EXCERPT Block Start
The Vineland scores were lower than the norm of the composite scale (C, DA, S) and in all domains investigated (Communication, Daily Living and Socialisation) (Table 3).
The GAS was administered once a year to monitor skills in activities of daily life. Table 5 shows for example how the activities of dressing and undressing evolved in the course of the rehabilitation period.
The approach to rehabilitation for Coffin-Siris syndrome necessarily extended over many years because the patient was referred late with deteriorating behavioural problems, the parents did not authorise use of psychiatric drugs, and because they often could not attend the intensive therapy since they worked a great distance from the centre. Otherwise it would have been possible to implement an early intensive rehabilitation programme specific for all the developmental milestones from early infancy and adolescence to adulthood [24]. Full psychometric assessment was not possible, especially in the initial phase, due to the degree of cognitive-behavioural and communicative impairment as well as attention deficit. However, the disability profile was significant. Despite the persistence of pathological results in the formal assessment (Table 4), today, the patient shows significant functional improvement regarding activities of daily living, simple housekeeping, self-determination, and social integration in simplified contexts including sport, with good emotional participation. All this combined with good support of the family by the team [25] over a long period, the good resilience [26] and self-efficacy beliefs of the parents [27] and improved self-control of the patient, has enabled serene family life and gratifying new life experiences.
Cognitive assessment 2019
Cognitive assessment 2019
Legend: IQ: intelligence quotient; RS: raw score; CS: corrected score; ES: equivalent score; SS: standard score.
EXCERPT Block End
INFORMATION SHOWN Block Start
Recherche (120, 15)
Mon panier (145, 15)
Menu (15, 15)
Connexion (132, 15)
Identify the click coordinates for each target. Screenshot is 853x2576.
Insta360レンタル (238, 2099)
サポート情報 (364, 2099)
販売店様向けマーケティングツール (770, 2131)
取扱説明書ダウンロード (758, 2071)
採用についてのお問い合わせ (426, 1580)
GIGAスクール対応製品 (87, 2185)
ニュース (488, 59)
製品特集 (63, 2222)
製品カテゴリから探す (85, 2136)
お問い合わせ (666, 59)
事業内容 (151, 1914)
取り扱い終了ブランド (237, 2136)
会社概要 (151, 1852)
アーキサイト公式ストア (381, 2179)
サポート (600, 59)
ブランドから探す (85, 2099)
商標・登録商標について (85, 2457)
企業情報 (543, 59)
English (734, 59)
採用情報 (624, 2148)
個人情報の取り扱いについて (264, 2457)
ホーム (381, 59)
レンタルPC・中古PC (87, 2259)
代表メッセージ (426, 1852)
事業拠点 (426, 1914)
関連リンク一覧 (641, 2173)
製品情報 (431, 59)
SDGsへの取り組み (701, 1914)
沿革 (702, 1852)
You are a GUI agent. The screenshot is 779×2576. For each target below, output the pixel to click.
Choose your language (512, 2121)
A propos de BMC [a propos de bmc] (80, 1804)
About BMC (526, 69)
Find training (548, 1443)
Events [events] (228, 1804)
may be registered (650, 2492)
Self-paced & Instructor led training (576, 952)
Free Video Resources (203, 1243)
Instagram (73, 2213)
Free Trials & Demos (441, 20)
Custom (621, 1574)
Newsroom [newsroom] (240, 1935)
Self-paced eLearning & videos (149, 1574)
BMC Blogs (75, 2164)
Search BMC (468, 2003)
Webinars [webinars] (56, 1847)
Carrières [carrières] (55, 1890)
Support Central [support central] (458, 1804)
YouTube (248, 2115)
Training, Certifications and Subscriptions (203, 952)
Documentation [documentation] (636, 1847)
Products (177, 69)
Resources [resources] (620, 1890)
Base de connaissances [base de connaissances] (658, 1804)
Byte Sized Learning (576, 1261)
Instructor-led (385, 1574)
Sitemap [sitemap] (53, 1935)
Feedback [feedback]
INFORMATION SHOWN Block End
→ **PROBLEMS AND TASKS**:
1 – In the Coffin-Siris syndrome case excerpt, how often was the GAS given?
2 – Pick up the Coffin-Siris syndrome case excerpt after its last line and carry it on.

→ **RESPONSES FOR EACH TASK**:
1 – Once a year.

2 –
It is important not to give in when faced with cognitive disability typical of genetic pathology which may increase on reaching adulthood, a delicate phase for persons with severe disabilities from early infancy. In these patients, it is necessary to support development and training, favour any possible social-occupational integration, continue to monitor psychophysical well-being, and promote the greatest possible autonomy and independence [28]. A holistic multidisciplinary rehabilitation approach [29] was used, which was ecological, customised, patient-centred, and protracted in time, as required by such a severe chronic pathology. Long follow-up and close collaboration between rehabilitation staff, family, school, and society were necessary. These objectives were achieved thanks to the determination of the parents, along with the staff, who were able to see beyond their son’s disabilities and to succeed in promoting a programme of psychocognitive growth and social-family integration.
This care report is offered, not simply as a description of a rare case of ARID1A syndrome, but as a possible model for the rehabilitative care of severe complex disabilities arising in the developmental period, where multiprofessional technical skills need to be combined with empathic capacity of acceptance of the patient and his family, as well as ability to construct innovative personalised settings to optimise the residual potential of the person.
Conflict of interest
The authors have no conflict of interest to report.